Later that day, I noticed another Mexican hard at work at a construction site. All alone, he worked with a pick-ax. One man versus hard rock—one strike at a time he labored in the sun. I think of all the Mexicans I see using hand tools. Mops instead of vacuums, hoes instead of powered tillers, shovels, rakes, and push mowers abound. There are very few power tools used by the workmen I see. Power tools are expensive. They require electric power or gas to run. Those are expensive as well. Even the road workers use hand tools.

I was surprised when a few days later I find that the man with the pick-ax at the construction site is gone, and in his place, I see a bulldozer.

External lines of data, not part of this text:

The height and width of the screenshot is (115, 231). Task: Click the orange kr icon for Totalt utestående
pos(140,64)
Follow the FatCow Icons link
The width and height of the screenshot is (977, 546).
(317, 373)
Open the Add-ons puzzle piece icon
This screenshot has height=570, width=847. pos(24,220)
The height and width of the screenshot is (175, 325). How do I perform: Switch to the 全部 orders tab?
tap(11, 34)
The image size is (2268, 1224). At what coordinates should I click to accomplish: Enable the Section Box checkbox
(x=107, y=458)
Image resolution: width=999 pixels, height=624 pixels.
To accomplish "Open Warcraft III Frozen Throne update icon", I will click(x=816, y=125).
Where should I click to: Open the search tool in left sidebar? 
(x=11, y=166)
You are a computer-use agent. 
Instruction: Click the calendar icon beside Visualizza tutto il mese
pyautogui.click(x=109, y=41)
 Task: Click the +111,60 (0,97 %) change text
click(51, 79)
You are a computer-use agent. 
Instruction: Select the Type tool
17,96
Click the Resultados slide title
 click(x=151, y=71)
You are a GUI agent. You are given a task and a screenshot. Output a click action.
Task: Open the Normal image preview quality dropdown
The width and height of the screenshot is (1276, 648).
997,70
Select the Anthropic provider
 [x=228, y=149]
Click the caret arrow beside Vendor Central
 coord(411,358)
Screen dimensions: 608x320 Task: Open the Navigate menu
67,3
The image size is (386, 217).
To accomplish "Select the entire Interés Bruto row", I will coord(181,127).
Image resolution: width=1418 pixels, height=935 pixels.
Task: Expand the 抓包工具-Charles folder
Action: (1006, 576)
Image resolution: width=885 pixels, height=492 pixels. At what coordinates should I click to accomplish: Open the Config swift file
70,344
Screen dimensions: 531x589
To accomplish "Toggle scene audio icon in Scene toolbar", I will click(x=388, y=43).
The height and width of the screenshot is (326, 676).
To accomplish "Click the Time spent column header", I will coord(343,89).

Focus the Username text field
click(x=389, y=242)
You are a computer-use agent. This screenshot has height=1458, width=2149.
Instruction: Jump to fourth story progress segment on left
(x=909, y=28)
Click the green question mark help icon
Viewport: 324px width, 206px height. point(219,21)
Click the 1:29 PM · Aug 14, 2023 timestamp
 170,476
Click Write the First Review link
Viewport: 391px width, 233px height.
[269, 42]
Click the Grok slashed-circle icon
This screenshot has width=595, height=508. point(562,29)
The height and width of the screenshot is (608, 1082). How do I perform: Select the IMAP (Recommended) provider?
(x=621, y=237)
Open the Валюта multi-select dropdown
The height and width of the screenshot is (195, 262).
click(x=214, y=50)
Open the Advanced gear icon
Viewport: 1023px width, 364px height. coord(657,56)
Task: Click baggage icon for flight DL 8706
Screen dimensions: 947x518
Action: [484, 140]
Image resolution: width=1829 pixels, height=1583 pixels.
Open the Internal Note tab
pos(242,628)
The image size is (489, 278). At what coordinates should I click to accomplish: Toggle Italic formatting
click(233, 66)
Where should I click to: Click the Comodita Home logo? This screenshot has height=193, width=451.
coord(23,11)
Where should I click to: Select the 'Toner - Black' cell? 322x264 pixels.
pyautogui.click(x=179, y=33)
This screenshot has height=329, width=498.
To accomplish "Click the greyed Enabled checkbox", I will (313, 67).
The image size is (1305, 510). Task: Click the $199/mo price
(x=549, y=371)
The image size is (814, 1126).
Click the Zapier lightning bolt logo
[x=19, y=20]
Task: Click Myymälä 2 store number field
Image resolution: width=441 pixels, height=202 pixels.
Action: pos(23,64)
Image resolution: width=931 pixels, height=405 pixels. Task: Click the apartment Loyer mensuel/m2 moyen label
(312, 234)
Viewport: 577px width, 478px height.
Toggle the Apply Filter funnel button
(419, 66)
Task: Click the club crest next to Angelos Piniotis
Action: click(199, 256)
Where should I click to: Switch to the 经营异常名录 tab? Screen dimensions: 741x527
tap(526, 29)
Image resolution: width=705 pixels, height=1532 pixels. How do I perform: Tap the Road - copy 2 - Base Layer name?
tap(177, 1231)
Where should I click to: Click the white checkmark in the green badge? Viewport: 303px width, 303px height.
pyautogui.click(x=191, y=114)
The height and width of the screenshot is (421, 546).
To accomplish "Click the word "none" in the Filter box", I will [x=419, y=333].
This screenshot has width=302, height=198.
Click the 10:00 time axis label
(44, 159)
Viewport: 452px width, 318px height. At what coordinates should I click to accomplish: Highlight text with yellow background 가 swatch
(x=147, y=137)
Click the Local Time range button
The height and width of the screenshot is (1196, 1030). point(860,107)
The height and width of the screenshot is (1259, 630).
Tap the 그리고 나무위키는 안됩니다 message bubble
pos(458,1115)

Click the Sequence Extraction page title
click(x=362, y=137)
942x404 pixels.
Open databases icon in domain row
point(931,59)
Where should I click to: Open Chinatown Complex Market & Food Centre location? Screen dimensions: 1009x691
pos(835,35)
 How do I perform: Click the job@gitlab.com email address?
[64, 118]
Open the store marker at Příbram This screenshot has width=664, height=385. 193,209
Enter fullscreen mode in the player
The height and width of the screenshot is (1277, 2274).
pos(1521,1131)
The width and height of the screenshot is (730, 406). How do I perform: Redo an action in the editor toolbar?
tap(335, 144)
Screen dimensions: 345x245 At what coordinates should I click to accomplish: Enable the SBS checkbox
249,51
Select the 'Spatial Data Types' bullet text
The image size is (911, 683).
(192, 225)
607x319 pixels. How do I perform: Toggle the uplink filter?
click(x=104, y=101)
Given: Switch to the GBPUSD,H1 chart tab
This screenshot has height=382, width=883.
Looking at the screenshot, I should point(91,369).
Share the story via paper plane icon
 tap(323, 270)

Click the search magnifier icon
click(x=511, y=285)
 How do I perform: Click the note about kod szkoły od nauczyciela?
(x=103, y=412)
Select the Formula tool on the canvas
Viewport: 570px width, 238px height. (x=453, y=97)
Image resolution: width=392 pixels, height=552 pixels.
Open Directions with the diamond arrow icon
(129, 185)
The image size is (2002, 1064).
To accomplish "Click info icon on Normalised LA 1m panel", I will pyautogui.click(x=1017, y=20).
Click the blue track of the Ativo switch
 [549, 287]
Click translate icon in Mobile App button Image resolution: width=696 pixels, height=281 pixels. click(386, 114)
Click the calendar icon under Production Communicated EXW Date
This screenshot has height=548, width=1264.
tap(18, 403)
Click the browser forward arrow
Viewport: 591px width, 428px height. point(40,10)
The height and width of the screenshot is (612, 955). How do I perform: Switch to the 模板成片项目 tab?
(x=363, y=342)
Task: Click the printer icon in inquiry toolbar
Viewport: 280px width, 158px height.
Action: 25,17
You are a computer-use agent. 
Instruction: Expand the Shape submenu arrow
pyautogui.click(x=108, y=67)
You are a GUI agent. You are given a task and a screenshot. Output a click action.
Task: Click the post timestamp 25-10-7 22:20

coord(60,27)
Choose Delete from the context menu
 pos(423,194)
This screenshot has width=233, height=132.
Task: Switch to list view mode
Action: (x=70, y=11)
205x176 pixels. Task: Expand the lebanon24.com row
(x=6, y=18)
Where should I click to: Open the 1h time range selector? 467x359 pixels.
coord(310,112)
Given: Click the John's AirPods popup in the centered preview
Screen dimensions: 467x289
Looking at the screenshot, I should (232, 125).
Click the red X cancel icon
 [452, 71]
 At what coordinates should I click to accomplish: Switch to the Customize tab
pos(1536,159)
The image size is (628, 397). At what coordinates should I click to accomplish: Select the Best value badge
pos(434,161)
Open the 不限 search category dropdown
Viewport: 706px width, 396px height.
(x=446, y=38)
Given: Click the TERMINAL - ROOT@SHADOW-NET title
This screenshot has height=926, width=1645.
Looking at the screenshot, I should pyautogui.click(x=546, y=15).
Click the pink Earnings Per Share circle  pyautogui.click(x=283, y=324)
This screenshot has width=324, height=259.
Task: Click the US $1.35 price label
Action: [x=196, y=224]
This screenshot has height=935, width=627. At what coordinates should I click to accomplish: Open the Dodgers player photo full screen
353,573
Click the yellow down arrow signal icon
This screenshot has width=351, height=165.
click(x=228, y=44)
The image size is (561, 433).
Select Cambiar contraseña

Surprised, I remember all the construction in Mexico, with men making their own cement, sifting sand through a strainer screen, moving the sand by wheelbarrow, carrying bricks by hand, I had reached the point where seeing this was the norm. A bulldozer moving the earth took me back. Perhaps in the USA standard equipment included bulldozers along with spinning cement mixers, and jackhammers, electric saws, power hammers, staple guns… yes, this is a different country with its own pace. With all the power and time- saving devices in the USA, why’s everyone always in such a hurry? Mexico has its own way of doing things. There may be easier ways or quicker ways of doing things, but are they better?